→ Records supplied
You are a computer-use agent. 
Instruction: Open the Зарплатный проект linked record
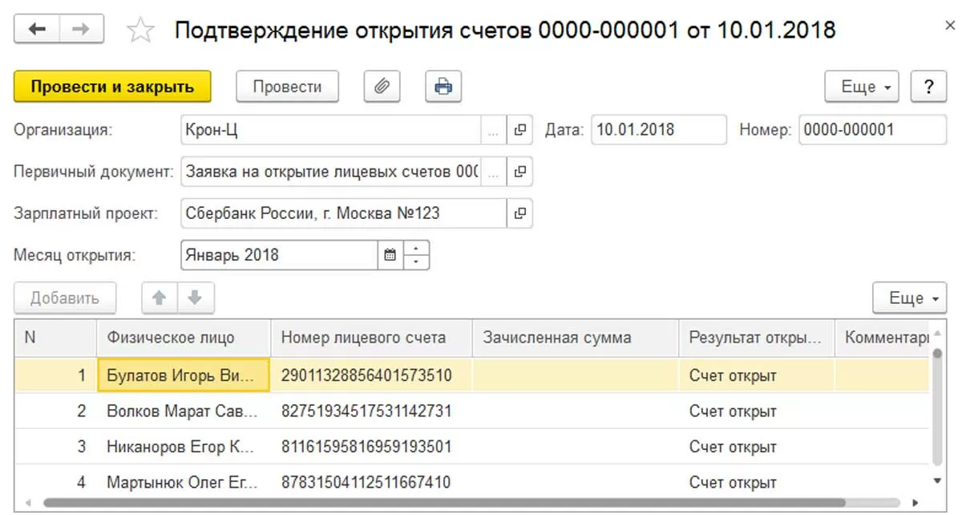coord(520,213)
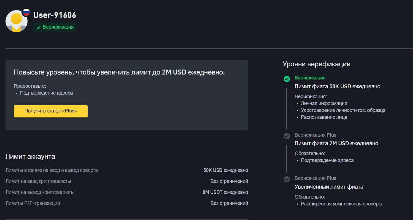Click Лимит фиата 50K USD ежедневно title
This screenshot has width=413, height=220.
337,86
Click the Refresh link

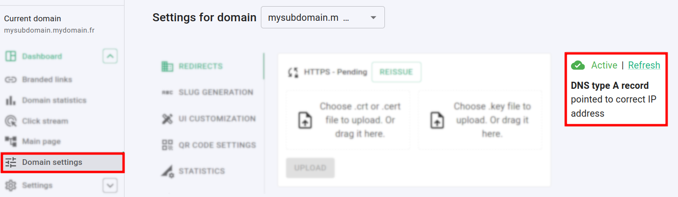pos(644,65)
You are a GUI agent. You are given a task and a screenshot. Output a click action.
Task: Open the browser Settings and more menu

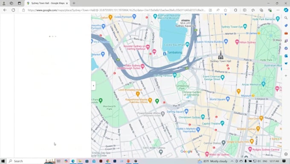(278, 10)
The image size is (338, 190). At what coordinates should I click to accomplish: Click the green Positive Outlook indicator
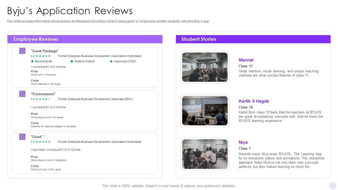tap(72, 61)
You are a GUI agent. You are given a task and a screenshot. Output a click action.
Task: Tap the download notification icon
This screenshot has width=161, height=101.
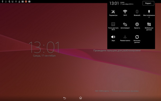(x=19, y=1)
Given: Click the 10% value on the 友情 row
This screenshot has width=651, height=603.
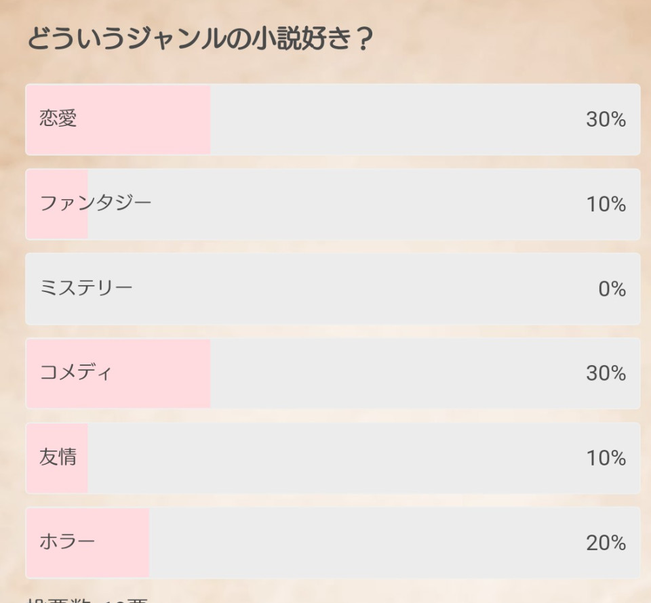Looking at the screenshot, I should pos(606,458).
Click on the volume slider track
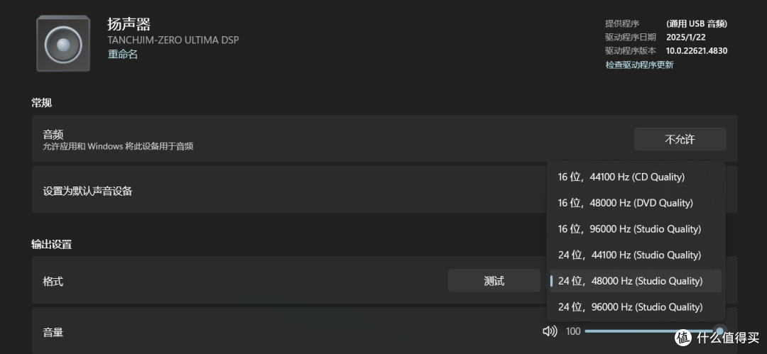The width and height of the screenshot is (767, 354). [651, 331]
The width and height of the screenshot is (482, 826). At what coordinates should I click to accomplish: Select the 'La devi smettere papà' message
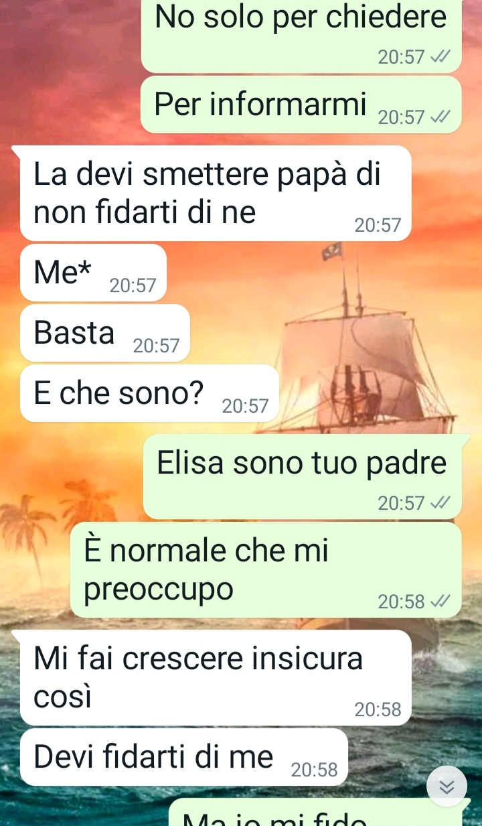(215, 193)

→ Task goal
Begin at the line containing "The image size" and stop at the last line of the data. Repeat only those lines, exactly, and leave out the pictures.

→ Exercise output
The image size is (338, 190). At what coordinates should I click to accomplish: Click the green Positive Outlook indicator
tap(72, 61)
You are a GUI agent. You are given a task and a screenshot. Output a click action.
Task: Tap the download notification icon
This screenshot has width=161, height=101.
(x=19, y=1)
Given: Click the 10% value on the 友情 row
This screenshot has width=651, height=603.
Looking at the screenshot, I should pos(606,458).
Click on the volume slider track
The width and height of the screenshot is (767, 354). [651, 331]
The width and height of the screenshot is (482, 826). At what coordinates should I click to accomplish: Select the 'La devi smettere papà' message
(215, 193)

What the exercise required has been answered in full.